TEXT SHOWN -
========================

The Copa 2012 MX Apertura was the 68th staging of the Copa MX football tournament, the 41st staging in the professional era and the first played since the 1996–97 edition.

The tournament started on July 24, 2012 and concluded on October 31, 2012. In the final, Dorados de Sinaloa won the cup over Correcaminos 5-4 on penalties, after a 2-2 draw.

Participants Apertura 2012

This tournament will feature all the clubs from the Liga MX, excluding those that will participate in the 2012–13 CONCACAF Champions League (Santos, Tigres, Monterrey and Guadalajara) and 14 from the Ascenso MX (everyone except Cruz Azul Hidalgo).

Tiebreakers

If two or more clubs are equal on points on completion of the group matches, the following criteria are applied to determine the rankings:

 superior goal difference;
 higher number of goals scored;
 scores of the group matches played among the clubs in question;
 higher number of goals scored away in the group matches played among the clubs in question;
 best position in the Relegation table;
 fair play ranking;
 drawing of lots.

Group stage

Every group is composed by four clubs, two from Liga MX and two from Ascenso MX. Instead of a traditional robin-round schedule, the clubs will play in three two-legged "rounds", the last one been contested by clubs of the same league.

========================

STATED GOAL 1 -
Name every Liga MX club that the text on the 2012 Copa MX Apertura says was left out of the tournament because of the 2012–13 CONCACAF Champions League.
STATED GOAL 2 -
From the text on the 2012 Copa MX Apertura, copy word for word the part that opens with the words containing "If two or more" and closes with "drawing of lots.".

SOURCE EXCERPT -

========================

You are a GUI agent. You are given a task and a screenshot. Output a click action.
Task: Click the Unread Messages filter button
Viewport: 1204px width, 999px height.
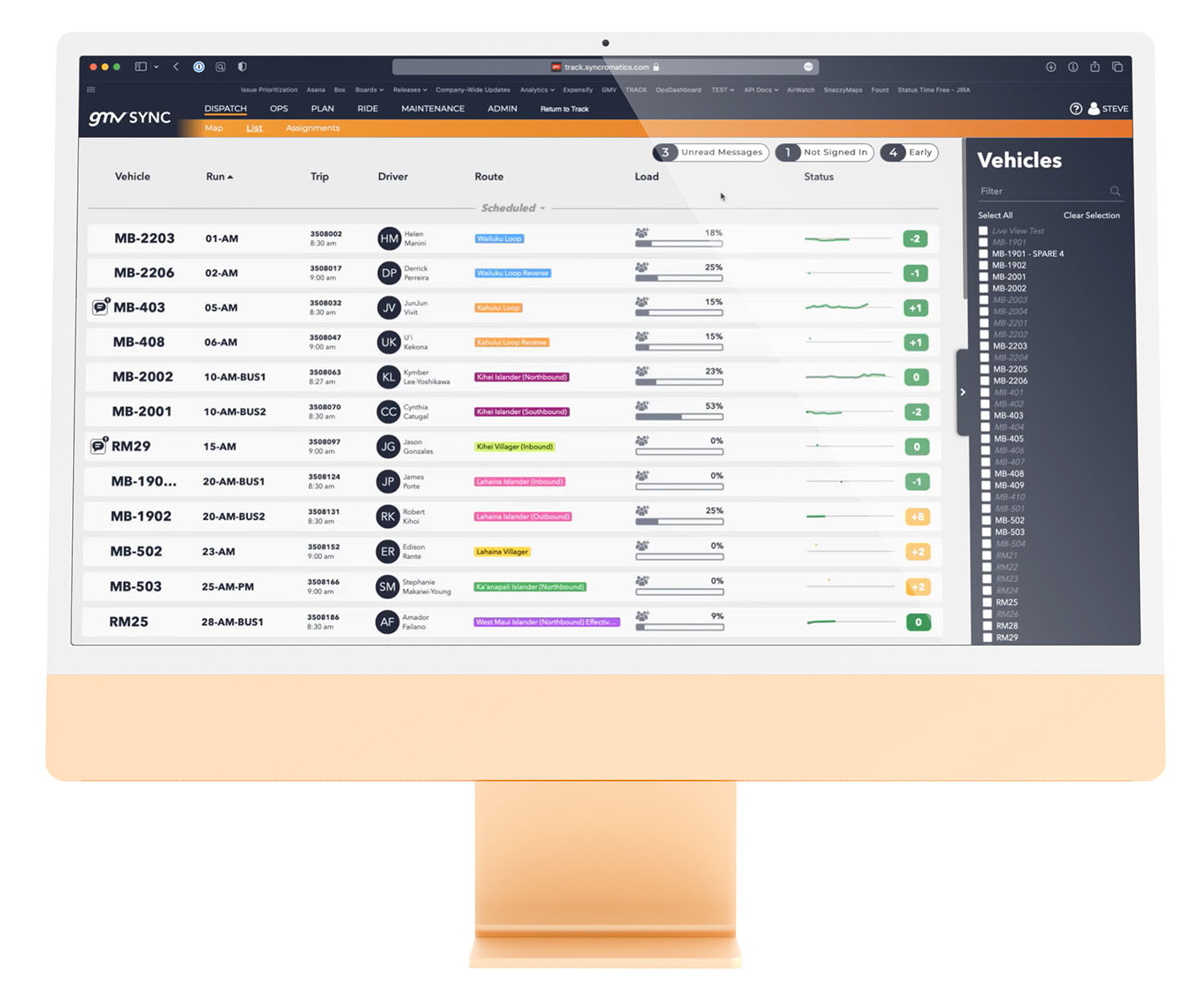click(710, 153)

========================

COMPLETE ANSWER 1 -
Santos, Tigres, Monterrey, Guadalajara

COMPLETE ANSWER 2 -
If two or more clubs are equal on points on completion of the group matches, the following criteria are applied to determine the rankings:

 superior goal difference;
 higher number of goals scored;
 scores of the group matches played among the clubs in question;
 higher number of goals scored away in the group matches played among the clubs in question;
 best position in the Relegation table;
 fair play ranking;
 drawing of lots.